# EXERCISE
Decide whether each statement agrees with the forum thread on adding an online logo designer to a website: (a) Belinda already has a website, (b) Belinda remembers the name of the vendor seen at the ISS show, (c) Belinda owns Wilcom software. Answer yes or no for each, quoting the deciding words of the thread.

# DOCUMENT SEGMENT
------------------------------

# Want to add an online logo designer to my website



## byoungda (Mar 13, 2010)

A few years ago I was at an ISS show and saw a vendor that was promoting an online logo designer tool. I didn't have a website at that time so didn't take any information away. Now I'm seriously considering and can't remember the name of the vendor. I know one is Action Illustrated but this was another option. And there may be new sources out there. 

I don't even know the correct name of what I'm wanting. Any thoughts, suggestions would be greatly appreciated.

Belinda


----------



## Mtnview (Nov 5, 2009)

Deconetwork?


----------



## DCans (Nov 21, 2009)

Digital Art Solutions (DAS)?


----------



## kingwoo (Mar 22, 2013)

I need this too, anybody who knows it please tell us : )


----------



## byoungda (Mar 13, 2010)

I'm going to look into DecoNetwork. I already have a website so I will need to see if it can still be an option. I've heard of DecoNetwork as I have Wilcom software. I wish I could remember the name of that vendor but having a senior moment.

------------------------------

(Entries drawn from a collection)
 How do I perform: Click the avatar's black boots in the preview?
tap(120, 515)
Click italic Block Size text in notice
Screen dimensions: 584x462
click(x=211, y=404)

------------------------------

# REPLY TO THE TASK
(a) Yes: "I already have a website"
(b) No: "can't remember the name of the vendor"
(c) Yes: "I have Wilcom software"